**WORK REQUIRED**
Please return only the lines from the one showing "Click the bunny-eared" to the end of the entries, keeping both ends and dropping every picture.

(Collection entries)
::::::::

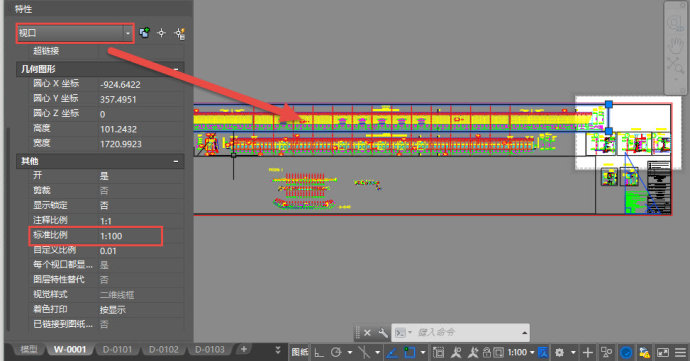690x361 pixels.
Task: Switch to the D-0101 layout tab
Action: pyautogui.click(x=117, y=350)
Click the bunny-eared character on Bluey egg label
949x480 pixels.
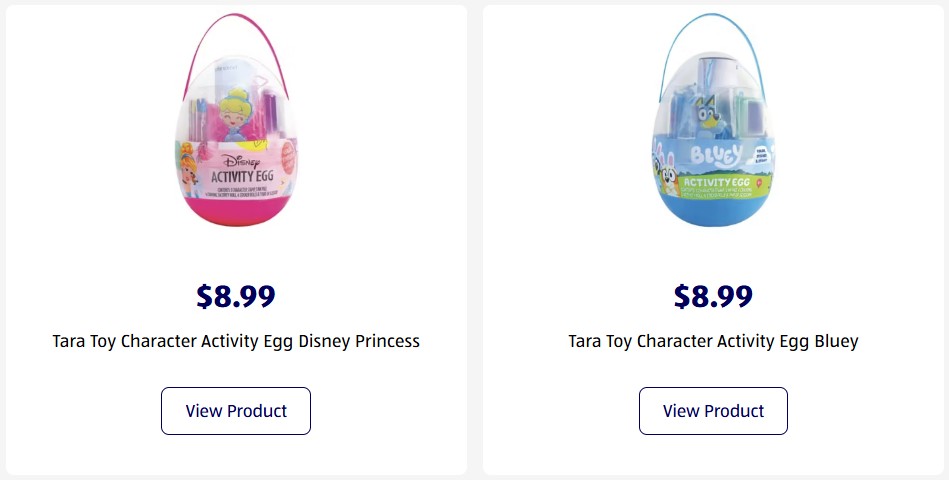click(667, 168)
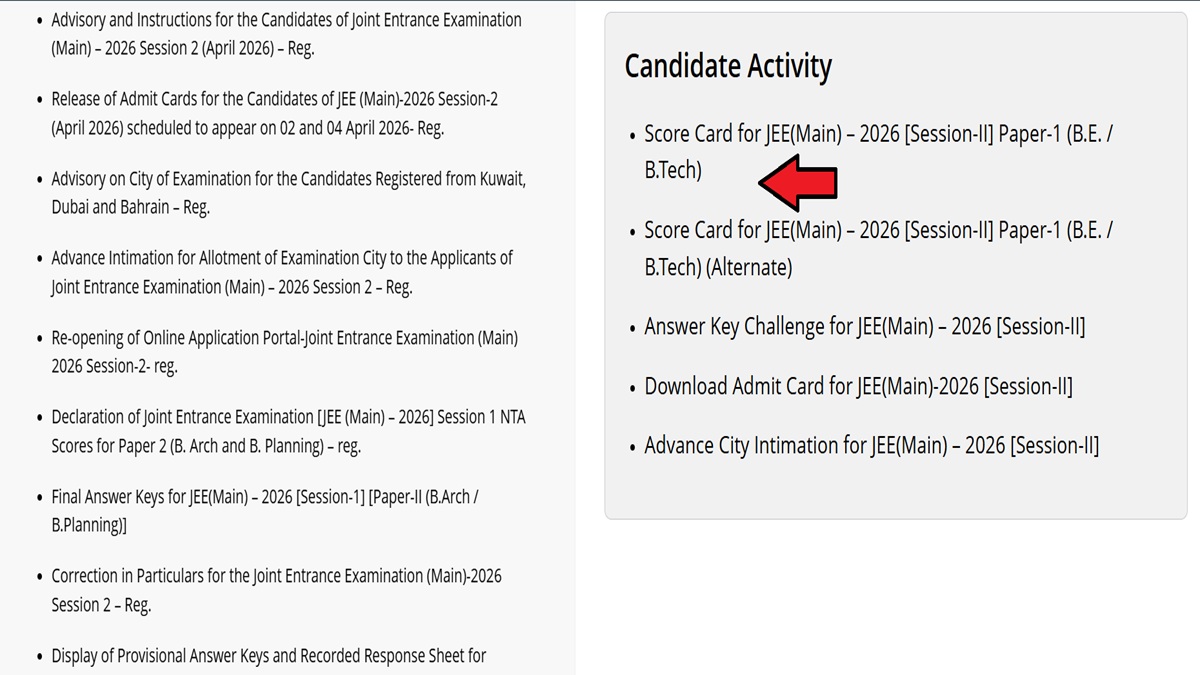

::::::::

**YOUR SOLUTION**
Click the bunny-eared character on Bluey egg label
949x480 pixels.
click(667, 168)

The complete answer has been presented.